Meet Redis – Memory, Persistence and Advanced Data Structures

 

redis

In my previous post I introduced Redis and shown a very basic client application that interacts with it. So with basics covered by that post to want to touch on some more advanced, frequently misunderstood  features of Redis, mainly persistence. Unlike many other NoSQL in-memory distributed  key value stores Redis actually offers data persistence.  There are two main persistence options with Redis:

  • RDB. The RDB persistence (default mode) performs point-in-time snapshots of your dataset at specified intervals
  • AOF. The AOF (append-only file) persistence – which logs every write operation received by the server, that can later be “played” again at server startup, reconstructing the original dataset (commands are logged using the same format as the Redis protocol itself).

As mentioned RDB is default. This method is great for following:

  • RDB is a very compact single-file point-in-time representation of your Redis data. RDB files are perfect for backups
  • RDB is very good for disaster recovery, being a single compact file can be transferred to far data centers or cloud providers (Azure  Storage)
  • Most performing option. The only work the Redis parent process needs to do in order to persist is forking a child that will do all the rest.

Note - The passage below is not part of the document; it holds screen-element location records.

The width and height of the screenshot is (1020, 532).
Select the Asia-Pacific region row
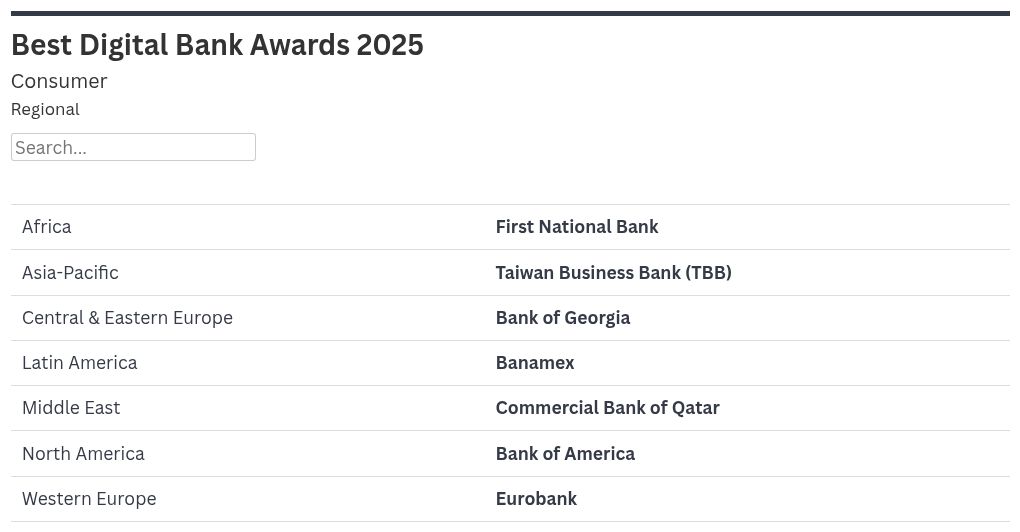pos(70,272)
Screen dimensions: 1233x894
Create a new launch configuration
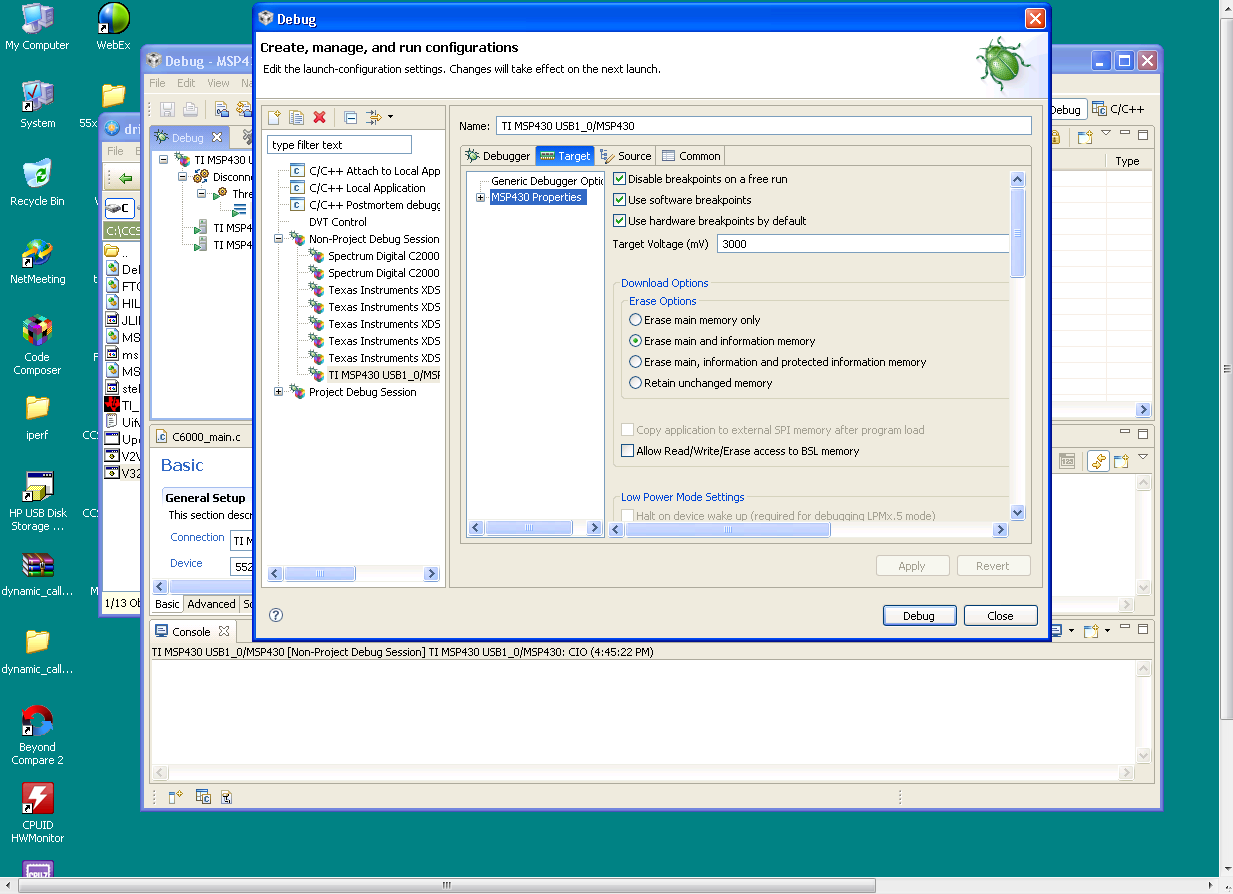pos(274,117)
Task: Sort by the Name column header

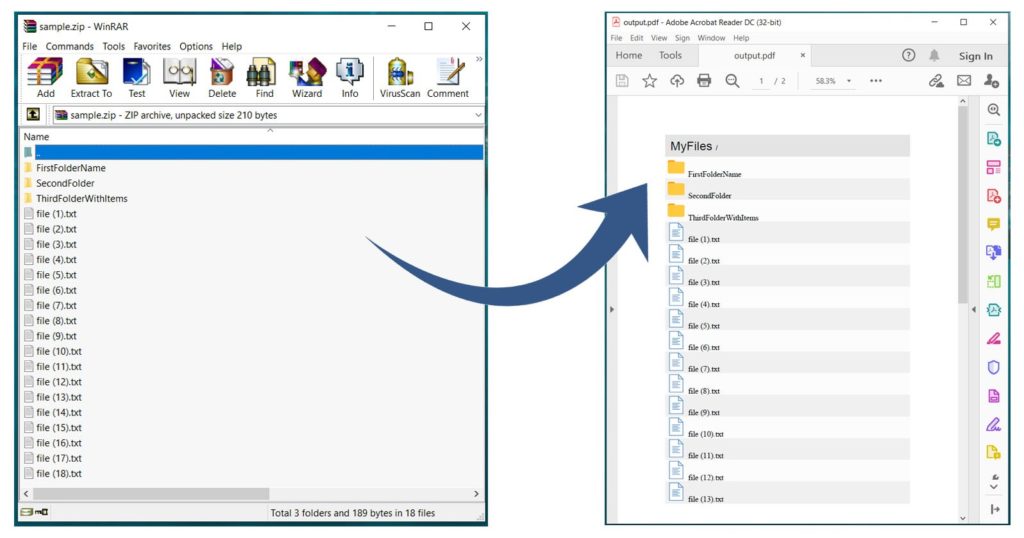Action: tap(37, 137)
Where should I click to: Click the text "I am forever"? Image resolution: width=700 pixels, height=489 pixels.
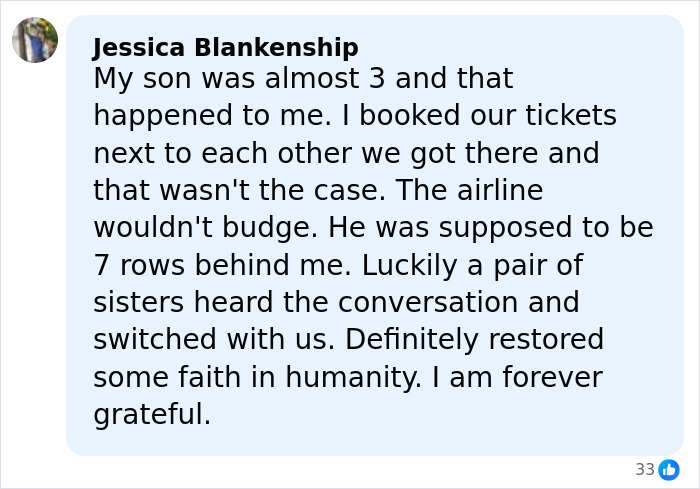518,377
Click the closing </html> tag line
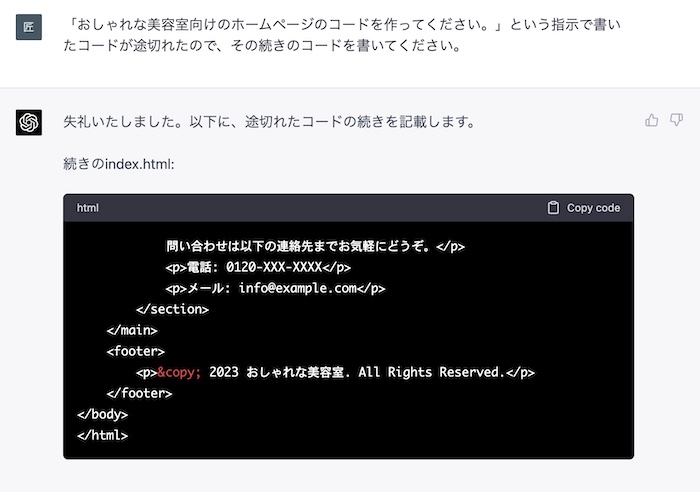The height and width of the screenshot is (492, 700). click(x=102, y=435)
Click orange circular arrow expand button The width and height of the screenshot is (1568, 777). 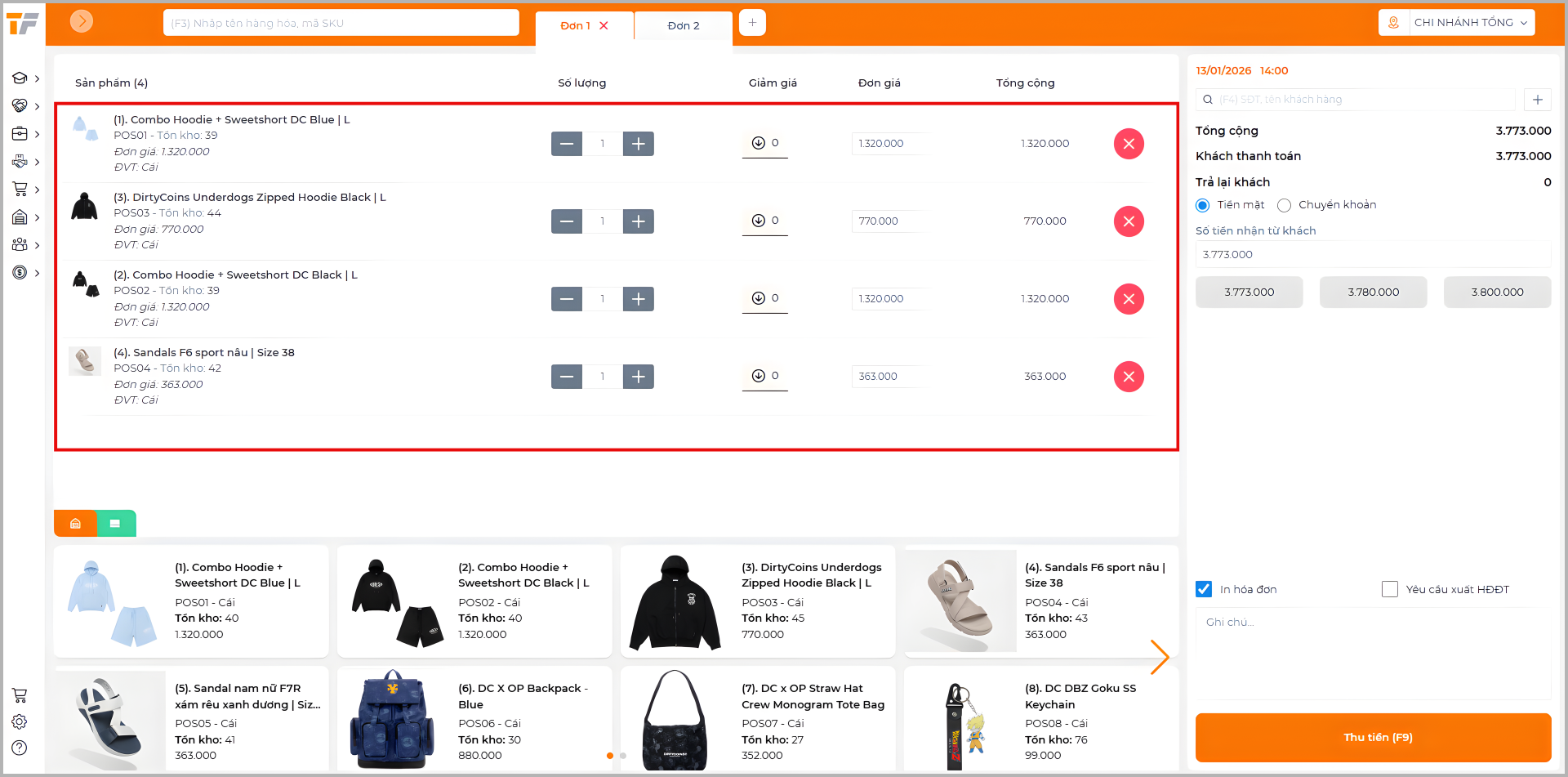click(82, 21)
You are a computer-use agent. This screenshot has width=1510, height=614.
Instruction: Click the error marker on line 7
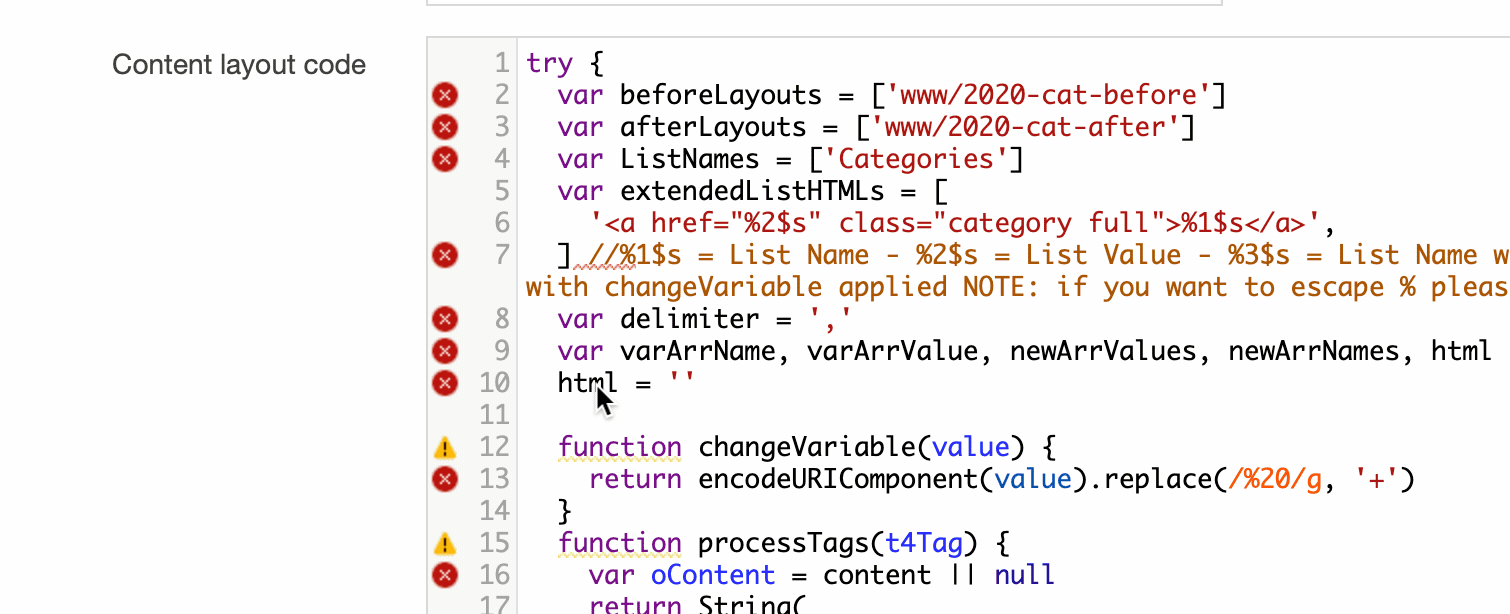[444, 255]
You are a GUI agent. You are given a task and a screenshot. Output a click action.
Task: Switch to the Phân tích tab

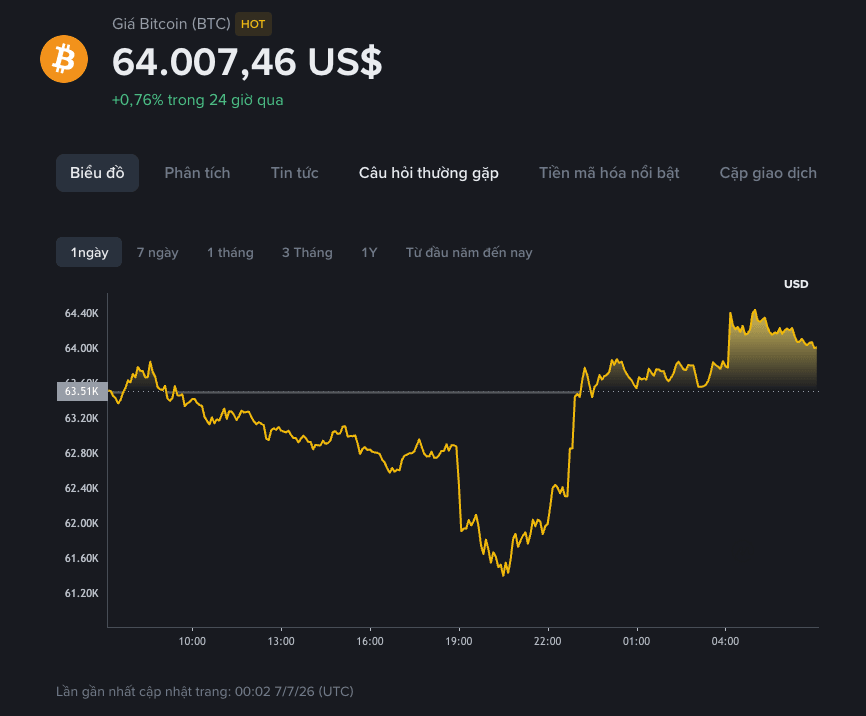197,173
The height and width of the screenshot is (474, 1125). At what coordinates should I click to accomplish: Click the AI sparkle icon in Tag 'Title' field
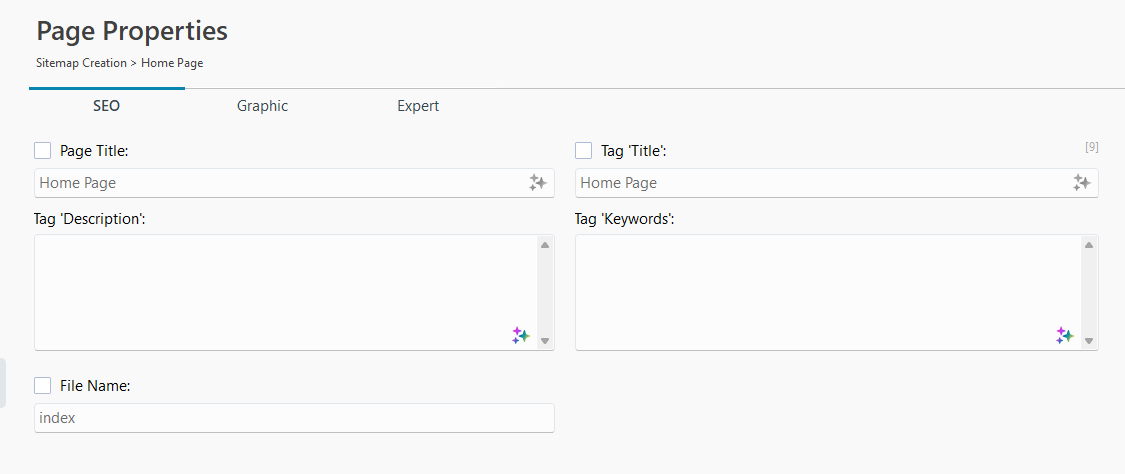(x=1081, y=183)
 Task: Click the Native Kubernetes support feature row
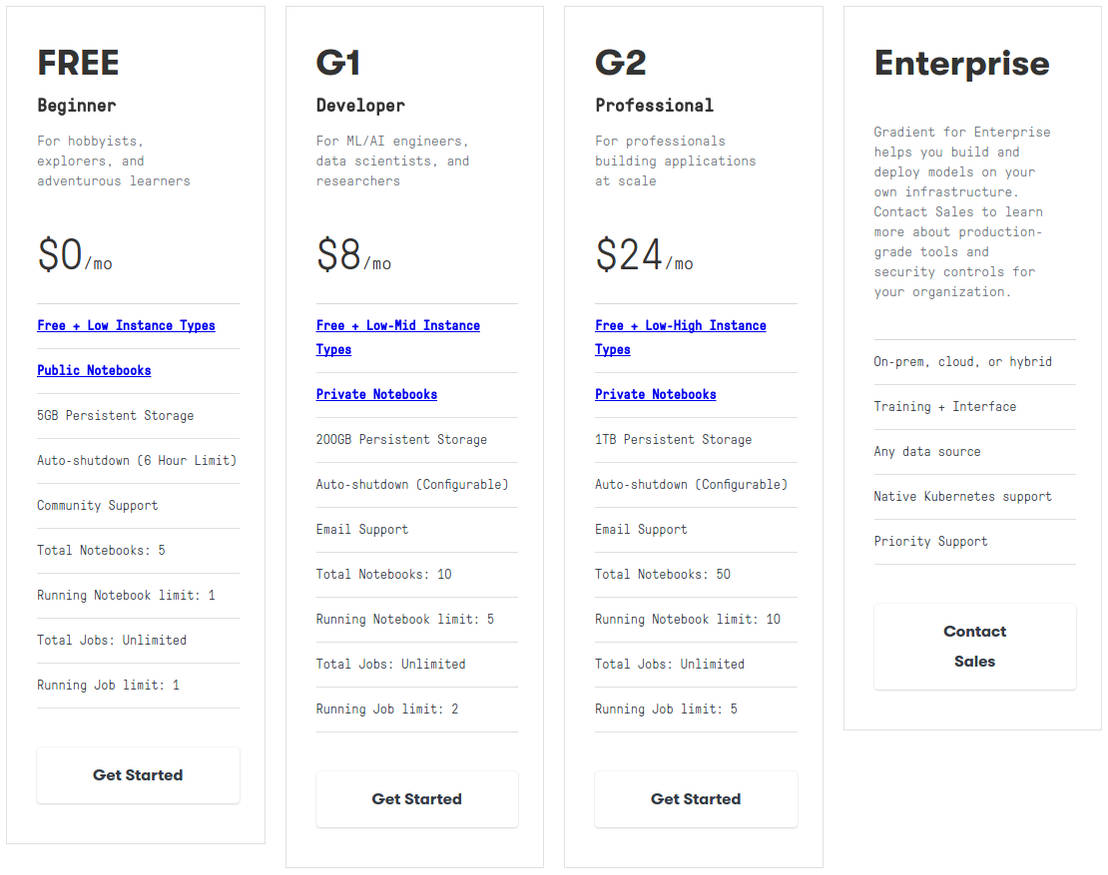962,496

However, RDB may not be best for:

  • Not the best HA strategy in case of power or server outage. As you understand all of the data after snapshot is gone on restore. For example if you snapshot every 10 minutes, you may lose up to  last 10 minutes of data.
  • RDB needs to fork() often in order to persist on disk using a child process. Fork() can be time consuming if the dataset is big, and may result in Redis to stop serving clients for some millisecond or even for one second if the dataset is very big and the CPU performance not great

AOF on the other hand logs every write operation and can be replayed on startup (oh how it sounds like SQL transaction logs or Oracle REDO logging) . Pluses for this approach can be:

  • Much more durable, more accepted HA
  • The AOF log is an append only log, so there are no seeks, nor corruption problems if there is a power outage. Even if the log ends with an half-written command for some reason (disk full or other reasons) the redis-check-aof tool is able to fix it easily.
  • Redis is able to automatically rewrite the AOF in background when it gets too big. The rewrite is completely safe as while Redis continues appending to the old file, a completely new one is produced with the minimal set of operations needed to create the current data set, and once this second file is ready Redis switches the two and starts appending to the new one.

Minuses for AOF are quite obvious:

  • Performance overhead and slower write operations.
  • AOF files are usually bigger than the equivalent RDB files for the same dataset.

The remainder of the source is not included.